The second link member 17 has an operating piece 17a and a connecting piece 17b. The working piece 17a projects substantially vertically from the connecting piece 17b. Further, the operating piece 17a is connected to an intermediate portion in the longitudinal direction of the connecting piece 17b. Then, the operating piece 17a projects toward the guide rail 201B arranged on the positive side of the first direction X of the car 120. A second pull-up rod 14 is connected to the end of the operating piece 17a on the opposite side of the connecting piece 17b via the connecting portion 28.

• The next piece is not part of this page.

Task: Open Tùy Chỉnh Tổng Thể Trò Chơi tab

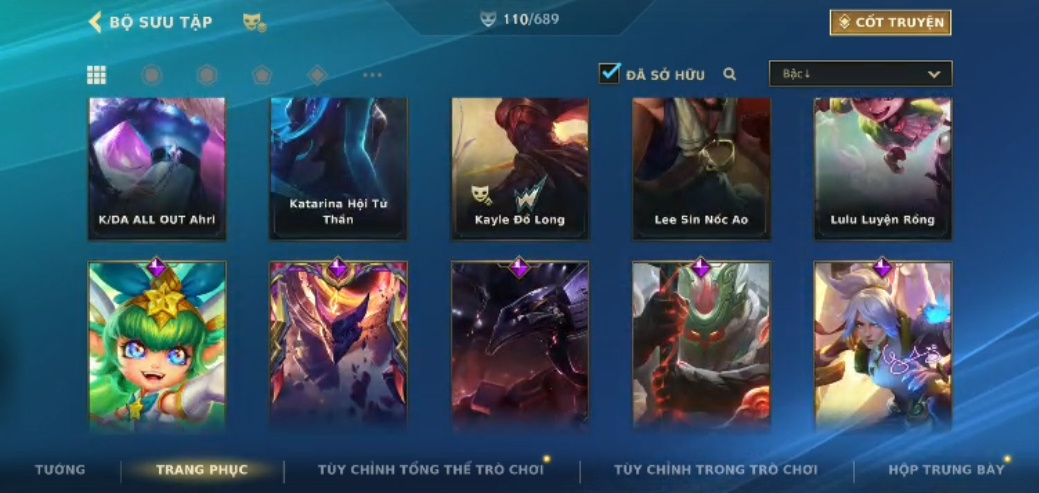Action: point(431,470)
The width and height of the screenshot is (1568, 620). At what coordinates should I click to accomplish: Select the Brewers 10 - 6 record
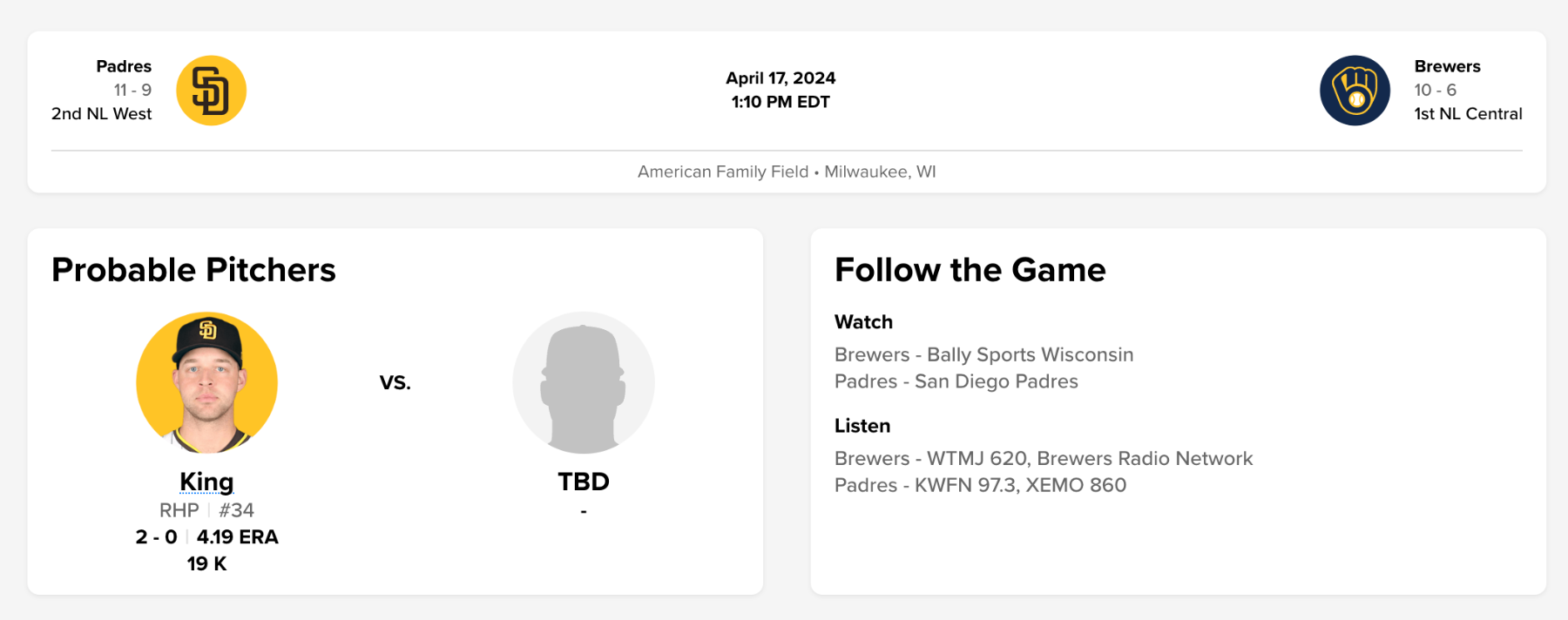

The drive shaft 15 is connected to the other end of the connection piece 17b in the longitudinal direction via the connection portion 27. Then, the second link member 17 is rotatably supported by the second operating shaft 19 at the connection point between the operating piece 17a and the connecting piece 17b. Further, the second link member 17 is arranged so that one end in the longitudinal direction of the connecting piece 17b faces upward in the elevating direction Z and the other end of the connecting piece 17b in the longitudinal direction faces downward in the elevating direction Z.

One end of the first direction X on the drive shaft 15 is connected to the connecting piece 16b of the first link member 16, and the other end of the first direction X on the drive shaft 15 is the second link member 17. It is connected to the connection piece 17b. Further, a drive spring 20 is provided at an intermediate portion of the drive shaft 15 in the axial direction.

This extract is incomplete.